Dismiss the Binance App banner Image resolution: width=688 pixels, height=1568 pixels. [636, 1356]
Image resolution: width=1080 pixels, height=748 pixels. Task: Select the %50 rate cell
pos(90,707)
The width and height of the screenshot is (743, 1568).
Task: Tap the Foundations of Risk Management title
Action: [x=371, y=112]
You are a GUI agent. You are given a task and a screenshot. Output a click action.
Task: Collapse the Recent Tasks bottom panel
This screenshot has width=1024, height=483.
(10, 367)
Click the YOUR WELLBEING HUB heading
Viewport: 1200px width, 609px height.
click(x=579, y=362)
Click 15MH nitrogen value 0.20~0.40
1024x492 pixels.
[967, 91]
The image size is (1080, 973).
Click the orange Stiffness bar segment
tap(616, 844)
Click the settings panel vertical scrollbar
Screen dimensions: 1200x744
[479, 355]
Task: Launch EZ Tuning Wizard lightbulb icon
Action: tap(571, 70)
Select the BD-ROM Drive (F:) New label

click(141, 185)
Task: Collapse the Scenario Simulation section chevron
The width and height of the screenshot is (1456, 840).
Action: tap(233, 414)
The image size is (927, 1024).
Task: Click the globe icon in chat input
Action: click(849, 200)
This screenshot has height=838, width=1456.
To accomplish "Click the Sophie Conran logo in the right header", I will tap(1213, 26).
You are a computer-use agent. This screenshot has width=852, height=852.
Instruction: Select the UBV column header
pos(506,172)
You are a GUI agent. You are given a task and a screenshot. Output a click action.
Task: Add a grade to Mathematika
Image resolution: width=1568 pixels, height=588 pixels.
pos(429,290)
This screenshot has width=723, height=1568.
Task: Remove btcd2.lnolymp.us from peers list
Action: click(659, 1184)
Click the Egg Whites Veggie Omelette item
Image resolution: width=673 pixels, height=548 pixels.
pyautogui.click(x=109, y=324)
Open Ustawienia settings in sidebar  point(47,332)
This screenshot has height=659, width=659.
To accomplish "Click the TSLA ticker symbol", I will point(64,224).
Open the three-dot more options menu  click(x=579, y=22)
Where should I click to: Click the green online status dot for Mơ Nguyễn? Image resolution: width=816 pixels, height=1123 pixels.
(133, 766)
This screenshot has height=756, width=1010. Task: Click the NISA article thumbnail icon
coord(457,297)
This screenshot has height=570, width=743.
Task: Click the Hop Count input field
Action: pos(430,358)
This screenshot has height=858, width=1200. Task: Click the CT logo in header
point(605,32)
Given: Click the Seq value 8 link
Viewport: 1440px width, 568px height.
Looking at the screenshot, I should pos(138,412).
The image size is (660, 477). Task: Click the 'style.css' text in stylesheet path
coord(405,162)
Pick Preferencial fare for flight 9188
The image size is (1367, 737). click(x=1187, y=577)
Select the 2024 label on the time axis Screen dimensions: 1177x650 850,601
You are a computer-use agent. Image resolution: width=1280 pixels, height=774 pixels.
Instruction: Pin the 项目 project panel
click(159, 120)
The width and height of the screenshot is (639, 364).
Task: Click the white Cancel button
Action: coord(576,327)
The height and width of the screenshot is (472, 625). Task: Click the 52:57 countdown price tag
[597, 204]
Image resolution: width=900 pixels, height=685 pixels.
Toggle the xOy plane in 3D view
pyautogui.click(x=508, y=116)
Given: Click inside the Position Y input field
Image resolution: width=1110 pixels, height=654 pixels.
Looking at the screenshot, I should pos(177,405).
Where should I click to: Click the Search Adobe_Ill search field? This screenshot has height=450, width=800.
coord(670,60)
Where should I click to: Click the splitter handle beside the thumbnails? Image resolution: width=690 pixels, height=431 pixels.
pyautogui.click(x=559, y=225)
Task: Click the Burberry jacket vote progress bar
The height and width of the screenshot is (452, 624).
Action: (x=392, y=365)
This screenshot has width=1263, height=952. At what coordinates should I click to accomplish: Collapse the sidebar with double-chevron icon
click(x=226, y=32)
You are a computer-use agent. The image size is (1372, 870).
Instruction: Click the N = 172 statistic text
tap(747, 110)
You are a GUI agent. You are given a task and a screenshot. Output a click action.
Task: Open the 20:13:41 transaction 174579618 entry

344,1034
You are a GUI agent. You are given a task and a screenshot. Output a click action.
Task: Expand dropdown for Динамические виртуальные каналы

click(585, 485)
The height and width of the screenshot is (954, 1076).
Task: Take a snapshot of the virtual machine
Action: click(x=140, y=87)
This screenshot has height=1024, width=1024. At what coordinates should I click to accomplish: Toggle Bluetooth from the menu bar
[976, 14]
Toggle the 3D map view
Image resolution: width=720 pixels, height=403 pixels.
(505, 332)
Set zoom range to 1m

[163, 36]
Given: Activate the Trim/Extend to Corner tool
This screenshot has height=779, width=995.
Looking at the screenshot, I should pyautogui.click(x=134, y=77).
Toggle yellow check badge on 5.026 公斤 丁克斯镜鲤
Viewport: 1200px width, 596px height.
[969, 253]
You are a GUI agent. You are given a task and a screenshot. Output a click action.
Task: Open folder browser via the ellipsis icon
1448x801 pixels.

---+---

* [Action item] Now copy each line of the entries that mentions "computer".

* [Written answer]
You are a computer-use agent. This screenshot has width=852, height=852.
You are a computer-use agent. Image resolution: width=1280 pixels, height=774 pixels.
You are a computer-use agent. The image size is (1372, 870).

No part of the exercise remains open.